Randy memegang keningnya dengan mata berkaca. Ada rasa sesak di dada saat ia membaca jawaban Dhiya.
"Apa jawaban ini artinya Dhiya menolakku? Atau aku saja yang tidak peka dengan jawaban yang tersirat di sini? Apa Dhiya sudah punya orang lain di hatinya?"
Setelah menggumam, beberapa saat kemudian Randy menggeleng.
"Ya Allah, Ya Rabbana, jauhkanlah aku dari segala prasangka.
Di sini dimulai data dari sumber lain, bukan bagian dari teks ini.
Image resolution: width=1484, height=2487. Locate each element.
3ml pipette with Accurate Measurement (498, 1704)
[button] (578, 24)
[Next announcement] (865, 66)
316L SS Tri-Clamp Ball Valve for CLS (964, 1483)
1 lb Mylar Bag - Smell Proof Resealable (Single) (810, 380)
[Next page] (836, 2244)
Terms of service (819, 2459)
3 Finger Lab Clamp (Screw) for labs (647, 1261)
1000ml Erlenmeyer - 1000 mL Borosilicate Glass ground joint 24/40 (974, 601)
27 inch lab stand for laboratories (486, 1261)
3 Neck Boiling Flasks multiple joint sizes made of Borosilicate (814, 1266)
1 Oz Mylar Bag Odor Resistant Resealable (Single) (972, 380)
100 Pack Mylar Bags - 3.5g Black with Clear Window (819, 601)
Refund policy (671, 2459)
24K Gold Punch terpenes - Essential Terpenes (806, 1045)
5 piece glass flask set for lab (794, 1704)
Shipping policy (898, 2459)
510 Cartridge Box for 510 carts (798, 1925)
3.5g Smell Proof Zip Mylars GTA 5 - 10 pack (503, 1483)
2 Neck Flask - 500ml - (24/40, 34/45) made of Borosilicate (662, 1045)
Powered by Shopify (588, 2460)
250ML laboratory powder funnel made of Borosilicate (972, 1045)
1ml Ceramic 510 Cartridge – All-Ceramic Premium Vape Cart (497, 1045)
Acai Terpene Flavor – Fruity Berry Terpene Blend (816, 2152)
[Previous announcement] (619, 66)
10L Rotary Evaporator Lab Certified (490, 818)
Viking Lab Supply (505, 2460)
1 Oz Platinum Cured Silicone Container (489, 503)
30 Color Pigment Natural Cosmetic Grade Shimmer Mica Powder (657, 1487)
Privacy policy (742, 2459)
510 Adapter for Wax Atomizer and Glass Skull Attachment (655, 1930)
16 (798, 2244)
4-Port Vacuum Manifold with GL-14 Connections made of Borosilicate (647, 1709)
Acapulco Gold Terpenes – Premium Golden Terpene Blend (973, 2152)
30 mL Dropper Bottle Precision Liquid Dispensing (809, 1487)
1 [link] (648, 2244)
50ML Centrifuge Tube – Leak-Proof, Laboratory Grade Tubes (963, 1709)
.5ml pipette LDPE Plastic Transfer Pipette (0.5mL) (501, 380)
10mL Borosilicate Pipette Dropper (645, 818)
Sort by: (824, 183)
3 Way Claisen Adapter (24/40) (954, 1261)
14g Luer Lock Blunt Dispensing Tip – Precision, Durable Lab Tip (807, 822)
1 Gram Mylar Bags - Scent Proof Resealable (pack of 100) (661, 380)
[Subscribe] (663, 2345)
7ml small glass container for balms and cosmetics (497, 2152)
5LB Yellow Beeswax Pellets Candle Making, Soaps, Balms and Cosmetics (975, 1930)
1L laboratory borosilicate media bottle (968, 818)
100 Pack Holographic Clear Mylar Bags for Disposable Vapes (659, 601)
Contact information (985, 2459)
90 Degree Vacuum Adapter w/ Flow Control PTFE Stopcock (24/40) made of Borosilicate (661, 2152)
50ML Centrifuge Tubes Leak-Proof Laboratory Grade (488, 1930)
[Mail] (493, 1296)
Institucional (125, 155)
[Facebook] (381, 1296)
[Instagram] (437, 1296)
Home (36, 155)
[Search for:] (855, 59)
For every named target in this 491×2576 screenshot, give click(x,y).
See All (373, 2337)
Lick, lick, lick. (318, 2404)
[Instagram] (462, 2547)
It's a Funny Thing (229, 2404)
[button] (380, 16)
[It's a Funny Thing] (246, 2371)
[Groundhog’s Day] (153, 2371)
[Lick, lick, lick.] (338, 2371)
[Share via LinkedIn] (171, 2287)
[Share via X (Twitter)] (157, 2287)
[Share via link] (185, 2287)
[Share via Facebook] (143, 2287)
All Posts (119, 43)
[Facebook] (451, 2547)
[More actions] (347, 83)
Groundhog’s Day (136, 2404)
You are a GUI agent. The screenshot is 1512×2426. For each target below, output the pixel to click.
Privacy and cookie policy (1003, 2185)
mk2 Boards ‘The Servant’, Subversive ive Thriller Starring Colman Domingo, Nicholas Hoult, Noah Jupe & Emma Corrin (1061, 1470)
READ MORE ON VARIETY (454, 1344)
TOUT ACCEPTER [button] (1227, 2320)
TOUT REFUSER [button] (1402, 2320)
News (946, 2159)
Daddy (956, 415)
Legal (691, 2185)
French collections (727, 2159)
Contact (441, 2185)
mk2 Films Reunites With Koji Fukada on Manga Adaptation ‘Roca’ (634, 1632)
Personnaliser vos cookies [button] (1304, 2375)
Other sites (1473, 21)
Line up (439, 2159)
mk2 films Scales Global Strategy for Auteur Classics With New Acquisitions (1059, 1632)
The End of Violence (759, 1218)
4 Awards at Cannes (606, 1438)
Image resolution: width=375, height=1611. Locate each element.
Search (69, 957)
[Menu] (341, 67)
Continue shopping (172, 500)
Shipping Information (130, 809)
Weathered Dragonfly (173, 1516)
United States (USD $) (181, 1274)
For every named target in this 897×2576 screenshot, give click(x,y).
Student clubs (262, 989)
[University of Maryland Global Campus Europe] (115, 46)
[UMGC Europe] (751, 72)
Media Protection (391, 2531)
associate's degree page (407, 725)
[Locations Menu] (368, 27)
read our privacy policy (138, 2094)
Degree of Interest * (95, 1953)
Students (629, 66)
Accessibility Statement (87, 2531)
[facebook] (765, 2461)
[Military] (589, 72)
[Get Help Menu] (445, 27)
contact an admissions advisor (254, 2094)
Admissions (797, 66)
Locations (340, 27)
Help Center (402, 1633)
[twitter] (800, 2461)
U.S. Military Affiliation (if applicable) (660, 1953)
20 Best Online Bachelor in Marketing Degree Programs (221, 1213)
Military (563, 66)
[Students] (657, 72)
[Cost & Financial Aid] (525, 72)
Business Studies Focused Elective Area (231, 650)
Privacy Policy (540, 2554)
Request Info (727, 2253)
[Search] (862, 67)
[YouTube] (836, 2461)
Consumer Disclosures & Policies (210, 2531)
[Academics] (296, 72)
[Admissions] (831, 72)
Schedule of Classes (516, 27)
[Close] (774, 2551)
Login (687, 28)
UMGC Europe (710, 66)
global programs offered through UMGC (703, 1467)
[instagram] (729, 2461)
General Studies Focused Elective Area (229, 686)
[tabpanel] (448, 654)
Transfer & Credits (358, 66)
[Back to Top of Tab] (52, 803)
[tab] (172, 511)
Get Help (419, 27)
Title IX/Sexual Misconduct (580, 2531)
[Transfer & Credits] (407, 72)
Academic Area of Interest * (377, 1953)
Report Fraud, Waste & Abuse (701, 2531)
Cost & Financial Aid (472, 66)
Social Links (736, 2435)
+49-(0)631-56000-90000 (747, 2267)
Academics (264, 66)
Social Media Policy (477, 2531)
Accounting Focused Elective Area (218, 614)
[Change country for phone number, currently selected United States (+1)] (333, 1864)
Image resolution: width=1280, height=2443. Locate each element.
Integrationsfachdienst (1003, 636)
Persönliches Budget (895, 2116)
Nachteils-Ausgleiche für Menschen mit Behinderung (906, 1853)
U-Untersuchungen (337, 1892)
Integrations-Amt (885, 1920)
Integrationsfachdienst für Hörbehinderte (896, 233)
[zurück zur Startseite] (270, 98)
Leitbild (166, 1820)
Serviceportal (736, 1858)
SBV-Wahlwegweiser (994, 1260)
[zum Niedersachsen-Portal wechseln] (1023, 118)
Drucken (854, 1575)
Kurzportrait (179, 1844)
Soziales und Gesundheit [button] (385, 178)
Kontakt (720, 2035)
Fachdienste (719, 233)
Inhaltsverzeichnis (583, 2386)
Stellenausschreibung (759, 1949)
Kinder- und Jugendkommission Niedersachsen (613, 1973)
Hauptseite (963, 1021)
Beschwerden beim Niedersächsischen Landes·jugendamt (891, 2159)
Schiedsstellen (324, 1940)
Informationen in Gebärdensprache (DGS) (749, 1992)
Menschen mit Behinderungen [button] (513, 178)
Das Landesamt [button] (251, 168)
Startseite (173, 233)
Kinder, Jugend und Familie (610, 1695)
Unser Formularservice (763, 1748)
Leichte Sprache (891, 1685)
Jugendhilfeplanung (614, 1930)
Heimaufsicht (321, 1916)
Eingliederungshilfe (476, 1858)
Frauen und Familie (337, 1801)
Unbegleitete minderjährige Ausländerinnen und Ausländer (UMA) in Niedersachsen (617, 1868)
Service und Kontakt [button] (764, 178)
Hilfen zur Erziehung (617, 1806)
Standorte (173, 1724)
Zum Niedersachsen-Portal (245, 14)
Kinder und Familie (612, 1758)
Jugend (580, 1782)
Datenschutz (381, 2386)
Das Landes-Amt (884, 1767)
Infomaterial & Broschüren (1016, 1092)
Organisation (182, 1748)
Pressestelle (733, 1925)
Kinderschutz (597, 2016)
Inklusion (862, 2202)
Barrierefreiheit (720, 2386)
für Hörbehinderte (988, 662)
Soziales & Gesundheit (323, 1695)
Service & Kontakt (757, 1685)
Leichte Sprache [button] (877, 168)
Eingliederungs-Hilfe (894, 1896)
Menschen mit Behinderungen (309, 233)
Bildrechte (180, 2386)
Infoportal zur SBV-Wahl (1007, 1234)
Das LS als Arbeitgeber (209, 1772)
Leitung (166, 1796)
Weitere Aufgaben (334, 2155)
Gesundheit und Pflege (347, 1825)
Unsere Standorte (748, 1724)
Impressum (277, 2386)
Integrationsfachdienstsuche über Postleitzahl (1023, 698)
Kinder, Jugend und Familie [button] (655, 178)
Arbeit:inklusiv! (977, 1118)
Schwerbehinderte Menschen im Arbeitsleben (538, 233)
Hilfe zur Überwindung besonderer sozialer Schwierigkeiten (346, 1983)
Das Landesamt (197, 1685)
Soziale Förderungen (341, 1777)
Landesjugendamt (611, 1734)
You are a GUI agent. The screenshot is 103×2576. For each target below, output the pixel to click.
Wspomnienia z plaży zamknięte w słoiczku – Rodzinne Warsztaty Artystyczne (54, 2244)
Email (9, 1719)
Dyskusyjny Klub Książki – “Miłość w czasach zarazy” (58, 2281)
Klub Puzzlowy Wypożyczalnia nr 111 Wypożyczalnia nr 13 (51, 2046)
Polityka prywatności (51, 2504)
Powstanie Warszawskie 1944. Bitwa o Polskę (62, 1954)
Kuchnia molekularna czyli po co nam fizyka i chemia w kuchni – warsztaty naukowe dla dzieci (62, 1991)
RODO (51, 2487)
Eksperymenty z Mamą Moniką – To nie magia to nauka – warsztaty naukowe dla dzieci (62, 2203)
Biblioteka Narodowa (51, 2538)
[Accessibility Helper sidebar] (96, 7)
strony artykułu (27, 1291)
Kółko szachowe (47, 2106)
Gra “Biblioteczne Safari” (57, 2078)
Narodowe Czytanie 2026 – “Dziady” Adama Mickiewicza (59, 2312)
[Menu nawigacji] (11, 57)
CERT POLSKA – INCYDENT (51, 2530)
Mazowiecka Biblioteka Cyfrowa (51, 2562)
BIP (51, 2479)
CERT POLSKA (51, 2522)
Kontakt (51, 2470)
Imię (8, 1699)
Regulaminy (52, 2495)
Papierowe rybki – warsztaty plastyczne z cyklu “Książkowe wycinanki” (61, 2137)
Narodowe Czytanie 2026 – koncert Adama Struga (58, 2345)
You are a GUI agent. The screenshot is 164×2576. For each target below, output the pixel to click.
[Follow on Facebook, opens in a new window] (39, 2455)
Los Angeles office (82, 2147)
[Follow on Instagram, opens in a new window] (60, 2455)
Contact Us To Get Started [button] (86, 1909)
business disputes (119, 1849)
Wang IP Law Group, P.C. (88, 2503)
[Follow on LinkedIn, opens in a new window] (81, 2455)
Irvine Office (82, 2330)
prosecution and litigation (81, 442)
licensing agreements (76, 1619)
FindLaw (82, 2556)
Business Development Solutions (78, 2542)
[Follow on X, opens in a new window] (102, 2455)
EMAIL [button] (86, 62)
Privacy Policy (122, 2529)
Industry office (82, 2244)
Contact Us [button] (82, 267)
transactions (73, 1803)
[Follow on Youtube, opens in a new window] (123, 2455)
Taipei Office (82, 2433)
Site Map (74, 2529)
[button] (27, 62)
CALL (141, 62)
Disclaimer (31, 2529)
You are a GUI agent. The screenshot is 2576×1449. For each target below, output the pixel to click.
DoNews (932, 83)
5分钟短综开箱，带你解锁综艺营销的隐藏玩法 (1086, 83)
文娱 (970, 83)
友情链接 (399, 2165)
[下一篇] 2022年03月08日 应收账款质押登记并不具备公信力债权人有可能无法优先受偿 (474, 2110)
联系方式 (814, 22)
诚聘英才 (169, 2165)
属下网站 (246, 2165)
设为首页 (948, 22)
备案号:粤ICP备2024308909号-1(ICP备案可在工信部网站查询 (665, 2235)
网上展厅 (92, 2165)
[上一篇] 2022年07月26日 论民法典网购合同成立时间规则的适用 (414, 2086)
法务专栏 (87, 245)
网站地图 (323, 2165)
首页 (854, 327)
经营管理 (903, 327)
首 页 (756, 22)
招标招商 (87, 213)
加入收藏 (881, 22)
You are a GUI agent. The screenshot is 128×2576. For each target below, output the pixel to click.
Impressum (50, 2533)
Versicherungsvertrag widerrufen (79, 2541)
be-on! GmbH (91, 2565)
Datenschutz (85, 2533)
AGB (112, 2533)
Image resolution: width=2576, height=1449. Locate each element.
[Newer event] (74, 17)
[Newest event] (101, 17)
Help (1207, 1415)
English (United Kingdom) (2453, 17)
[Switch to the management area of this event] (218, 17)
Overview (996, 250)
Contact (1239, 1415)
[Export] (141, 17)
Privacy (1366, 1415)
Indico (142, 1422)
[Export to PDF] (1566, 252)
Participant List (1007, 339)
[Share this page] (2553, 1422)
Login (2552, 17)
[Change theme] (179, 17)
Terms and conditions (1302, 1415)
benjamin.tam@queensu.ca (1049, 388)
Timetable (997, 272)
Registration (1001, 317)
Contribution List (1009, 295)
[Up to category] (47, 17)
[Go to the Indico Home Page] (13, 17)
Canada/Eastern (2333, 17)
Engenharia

Janganlah Engkau biarkan diriku, jatuh terlalu dalam dengan perasaan yang tak semestinya ini. Salahkah aku seperti ini? Menyimpan perasaan bertahun-tahun dengan orang yang aku sendiri tidak tahu bagaimana perasaannya padaku. Salahkah ini Ya Rabb?"
Pemuda berpostur tinggi tegap itu memejamkan mata. Bayangan wajah Dhiya bergentayangan menghantui pikirannya. Menari-nari di pelupuk mata yang tertutup. Ia tak tahu jikalau saat itu sedang bersimbah rindu.
Meski hatinya, pikirannya masih dipenuhi wajah gadis Lombok bernama Dhiya, namun Randy mencoba menguatkan hati membuka map biodata yang dibawa Uda Ridwan.
"Siti Maharani ..."gumamnya mengeja nama yang tertera di lembaran itu tanpa suara akan tetapi suara jantungnya jauh lebih riuh dan bergemuruh dalam kegalauan.